Tracks 7, 11, and 16 feature vocals from Leslie Mills. Tracks 2, 9, 12, and 15 feature vocals from Chloe Lowery. Some songs, like "Whispers In The Dark", "Our Days", and "I'm So" are remakes of older Yanni songs.

==Track listing==
Sensuous Chill includes the following tracks.

| No. | Title | Length |
|---|---|---|
| 1. | "Thirst for Life" | 3:46 |
| 2. | "Rapture" | 3:34 |
| 3. | "Drive" | 3:55 |
| 4. | "What You Get" | 4:34 |
| 5. | "Desert Soul" | 3:35 |
| 6. | "1001" | 3:53 |
| 7. | "The Keeper" | 3:28 |
| 8. | "Whispers in the Dark" | 3:51 |
| 9. | "Seeing You Around" | 3:38 |
| 10. | "Orchid" | 4:13 |
| 11. | "Our Days" | 4:26 |
| 12. | "A Little Too Late" | 3:54 |
| 13. | "Dance for Me" | 4:33 |
| 14. | "Retreat to Dream" | 3:33 |
| 15. | "Test of Time" | 3:55 |
| 16. | "Can't Wait" | 4:06 |
| 17. | "I'm So" | 4:37 |

==Charts==

| Chart (2016) | Peak position |
|---|---|
| US Billboard 200 | 173 |
| US Billboard New Age Albums | 1 |

==Reception==
AllMusic's Stephen Thomas Erlewine wrote that Sensuous Chill was neither rushed nor lazy. He thought the album's 70 minutes made the album "a little bit long" but that Yanni didn't keep its 17 tracks "treading water." Erlewine noted the album's variety, including "placid surfaces," a slight Middle Eastern flair, R&B beats, and "spectral soul vocals straight out of Pink Floyd." Erlewine added that there was a "charm to (the) traditionalism" of the album, which could have been cut in the 1990s.
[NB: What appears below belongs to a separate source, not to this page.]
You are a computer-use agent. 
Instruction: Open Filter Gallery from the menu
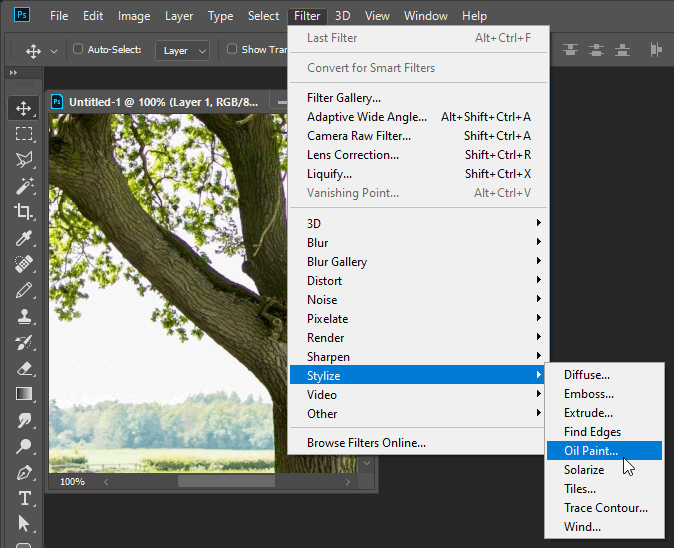[344, 98]
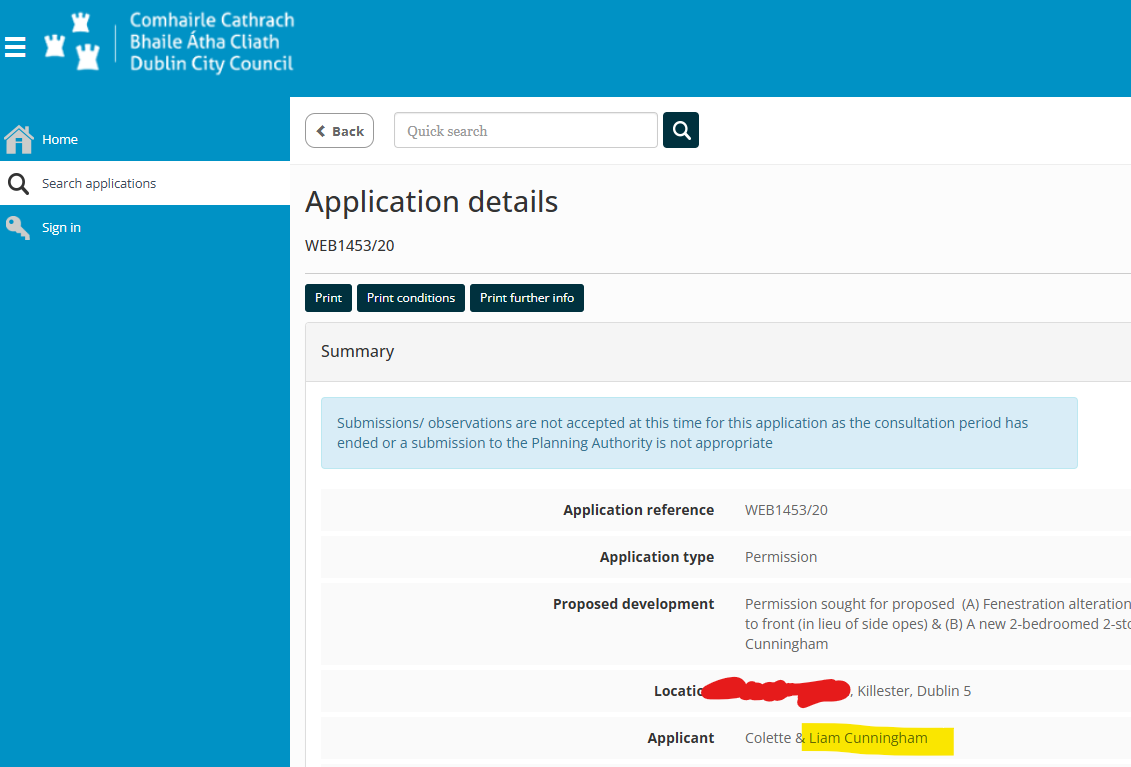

The sound of the album was said to be almost entirely built around synthesizers, programmed rhythms, and electronic sounds, so as to give the album a "modern edge." Though Yanni continues to include music styles and rhythms from around the world, unlike the "epic sweep" or "placid feel" of some of Yanni's earlier work, Sensuous Chill's tracks were described as "pop-oriented" and "rhythmically assertive," with moods that are "sumptuous" and "sultry."

Yanni was said to employ "sounds and textures used in today's electronica" to give the album a modern edge, its songs being "more pop-oriented and rhythmically assertive" than his recent albums. However, Yanni's "ability to craft memorable melodies" was also said to be apparent throughout.